What to produce: Report each line of the records below that contains the string "Select", copied in full. Case counts.

Input material:
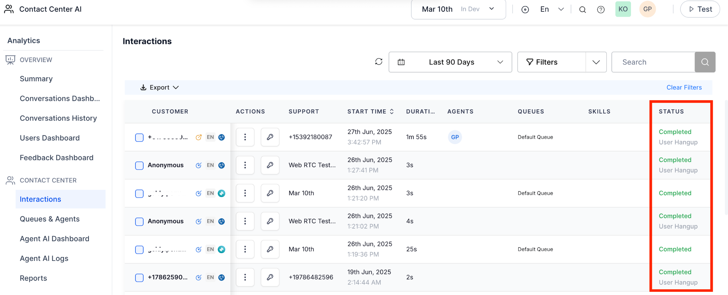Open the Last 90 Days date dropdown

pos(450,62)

---

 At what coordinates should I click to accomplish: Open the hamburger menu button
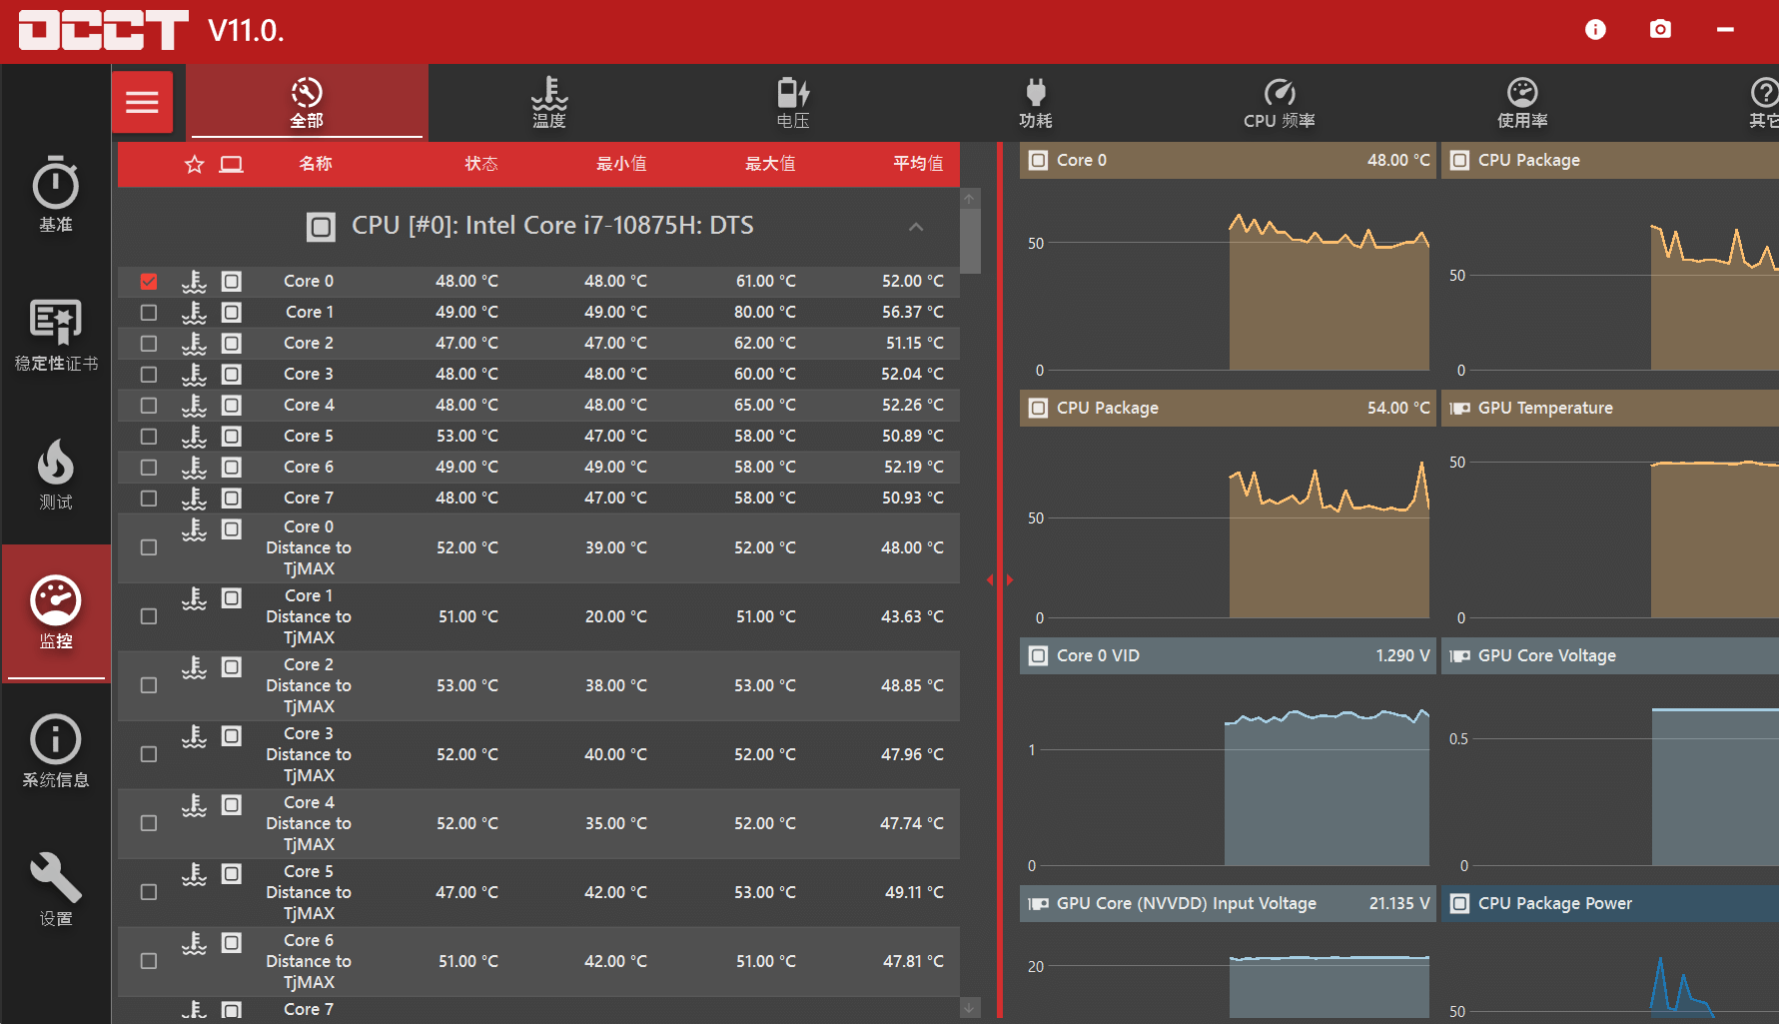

==

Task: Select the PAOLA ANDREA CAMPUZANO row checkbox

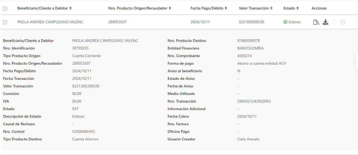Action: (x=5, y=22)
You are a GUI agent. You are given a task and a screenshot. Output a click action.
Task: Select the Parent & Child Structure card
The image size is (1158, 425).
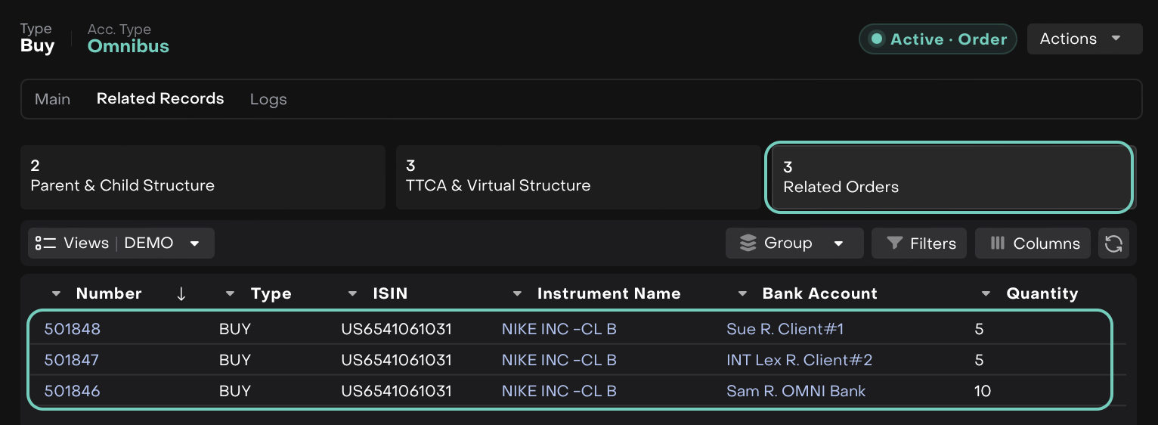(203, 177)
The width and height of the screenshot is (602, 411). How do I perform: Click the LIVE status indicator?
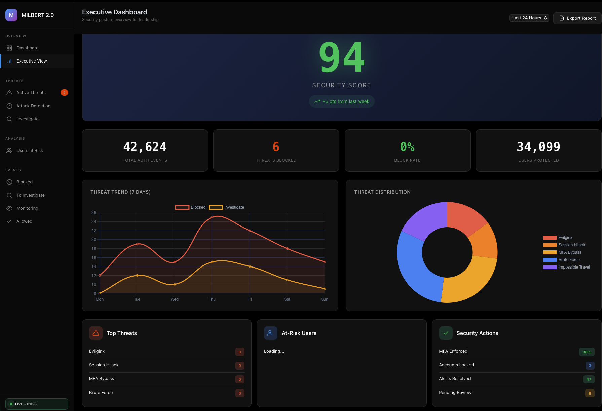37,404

The output:
Task: Select the PAOLA ANDREA CAMPUZANO row checkbox
Task: Select the Parent & Child Structure card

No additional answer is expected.